• **Requirement**
Copy out exactly the lines below that run from the one holding "Task: Save the new member" to the one holding "This screenshot has height=980, width=437.", keeping both of those lines and no others.

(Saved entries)
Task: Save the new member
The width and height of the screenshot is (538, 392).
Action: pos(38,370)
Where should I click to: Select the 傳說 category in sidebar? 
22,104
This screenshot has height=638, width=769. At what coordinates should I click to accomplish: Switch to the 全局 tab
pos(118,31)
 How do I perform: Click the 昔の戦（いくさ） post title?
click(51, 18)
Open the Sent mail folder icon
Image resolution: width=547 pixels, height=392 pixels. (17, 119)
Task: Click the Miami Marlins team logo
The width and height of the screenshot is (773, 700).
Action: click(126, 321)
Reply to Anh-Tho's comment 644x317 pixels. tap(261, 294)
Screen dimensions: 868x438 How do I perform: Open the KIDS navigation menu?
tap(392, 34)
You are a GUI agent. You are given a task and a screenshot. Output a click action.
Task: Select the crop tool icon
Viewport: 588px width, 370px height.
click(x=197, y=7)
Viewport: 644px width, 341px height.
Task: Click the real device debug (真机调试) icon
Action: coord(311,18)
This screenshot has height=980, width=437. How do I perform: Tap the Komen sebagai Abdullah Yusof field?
* * *
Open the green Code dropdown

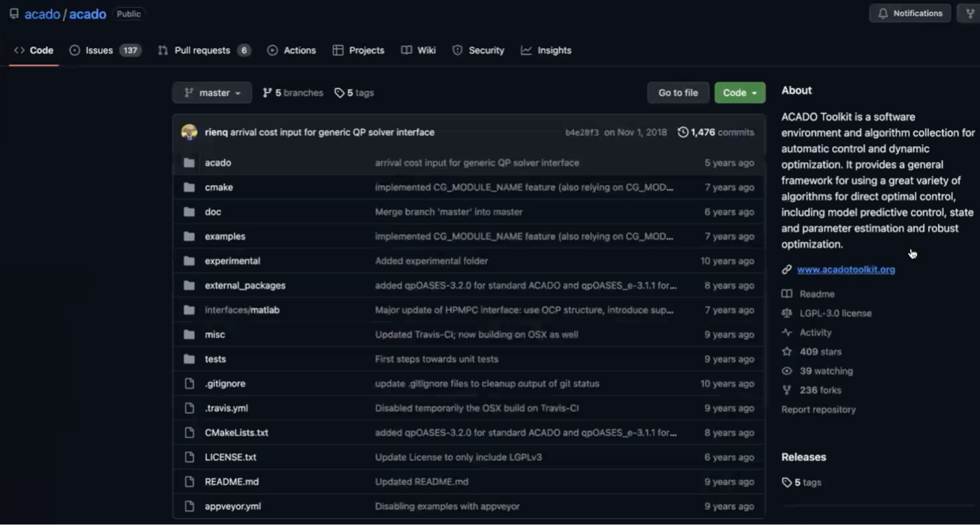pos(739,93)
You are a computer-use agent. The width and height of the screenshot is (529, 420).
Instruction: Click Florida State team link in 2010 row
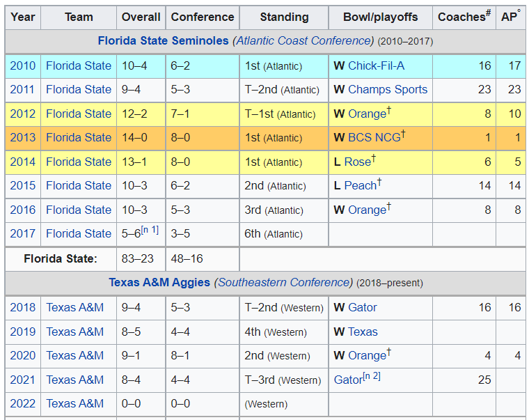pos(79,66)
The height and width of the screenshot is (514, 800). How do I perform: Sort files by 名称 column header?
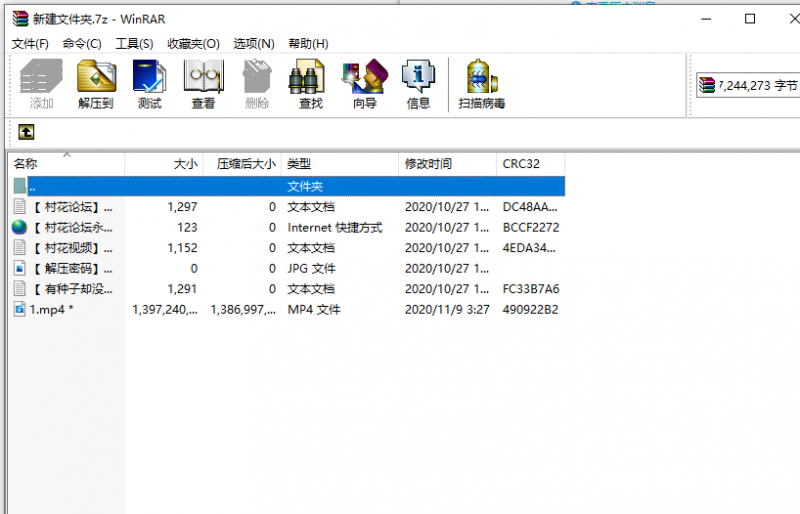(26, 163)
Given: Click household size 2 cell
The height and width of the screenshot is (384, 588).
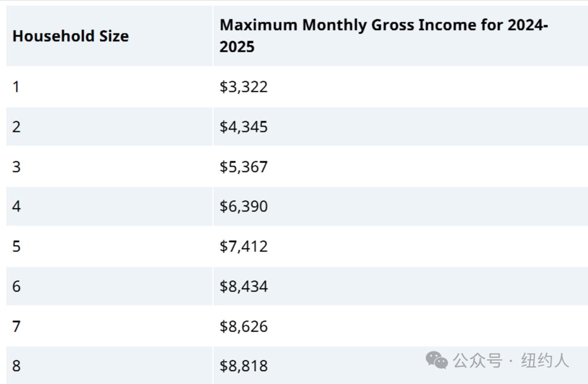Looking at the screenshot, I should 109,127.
==
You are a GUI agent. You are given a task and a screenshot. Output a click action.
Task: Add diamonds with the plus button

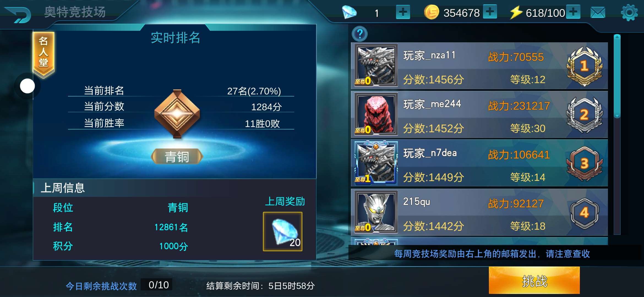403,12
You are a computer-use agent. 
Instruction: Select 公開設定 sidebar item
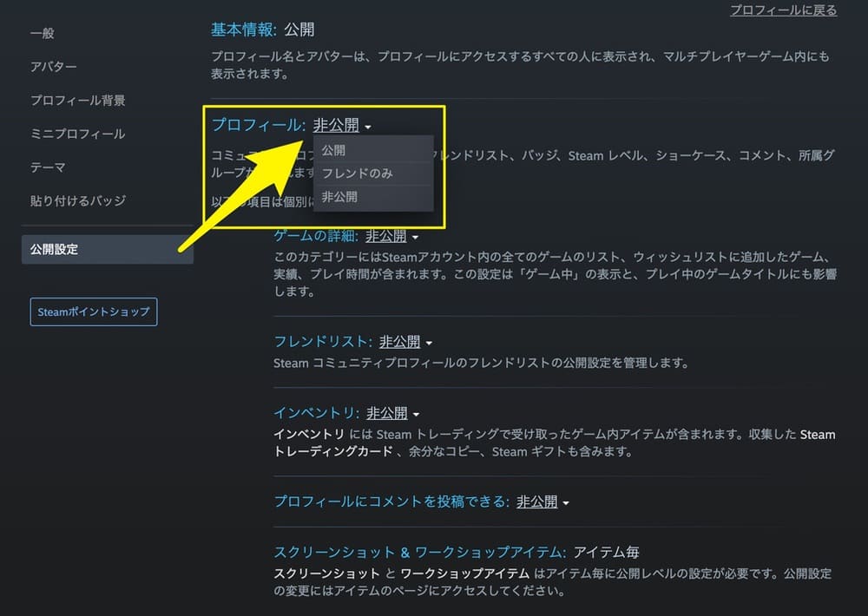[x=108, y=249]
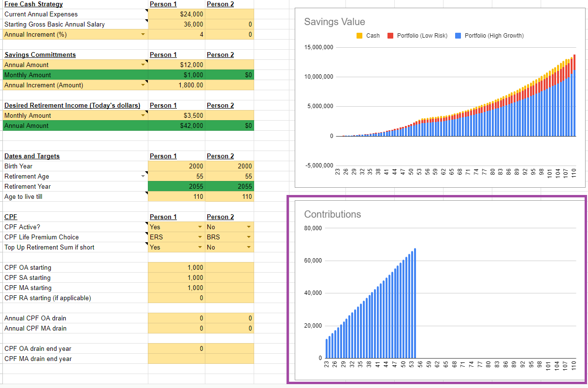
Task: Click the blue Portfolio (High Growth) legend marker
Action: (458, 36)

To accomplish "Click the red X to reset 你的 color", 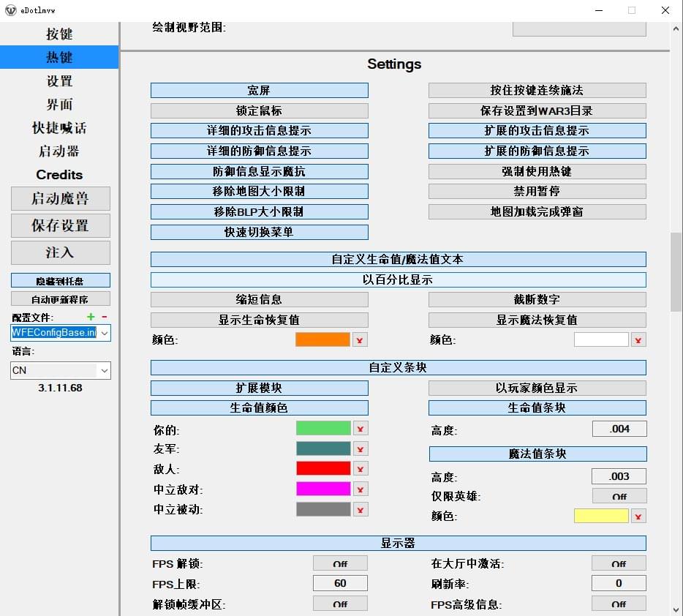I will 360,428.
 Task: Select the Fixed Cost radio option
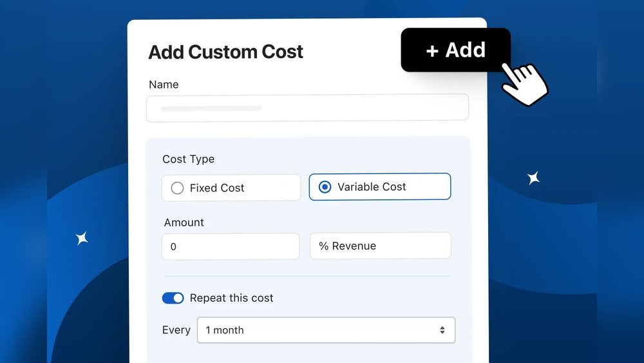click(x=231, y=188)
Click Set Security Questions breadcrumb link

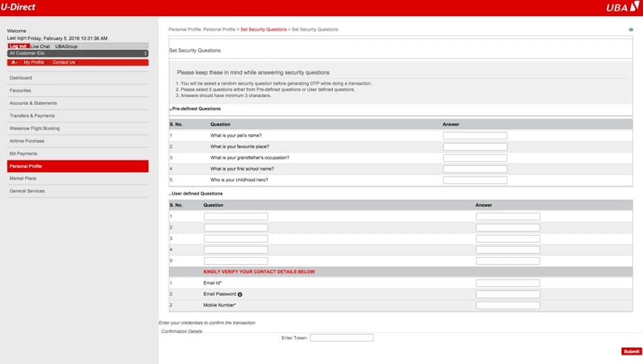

• **Response**
Task: Save the new member
The width and height of the screenshot is (538, 392).
Action: pos(38,370)
Where should I click to: Select the 傳說 category in sidebar? 
22,104
This screenshot has height=638, width=769. At what coordinates should I click to accomplish: Switch to the 全局 tab
pos(118,31)
 How do I perform: Click the 昔の戦（いくさ） post title?
click(51, 18)
Open the Sent mail folder icon
Image resolution: width=547 pixels, height=392 pixels. (17, 119)
Task: Click the Miami Marlins team logo
The width and height of the screenshot is (773, 700).
Action: click(126, 321)
Reply to Anh-Tho's comment 644x317 pixels. tap(261, 294)
Screen dimensions: 868x438 How do I perform: Open the KIDS navigation menu?
tap(392, 34)
You are a GUI agent. You are given a task and a screenshot. Output a click action.
Task: Select the crop tool icon
Viewport: 588px width, 370px height.
click(x=197, y=7)
Viewport: 644px width, 341px height.
Task: Click the real device debug (真机调试) icon
Action: coord(311,18)
This screenshot has height=980, width=437. How do I perform: Tap the Komen sebagai Abdullah Yusof field?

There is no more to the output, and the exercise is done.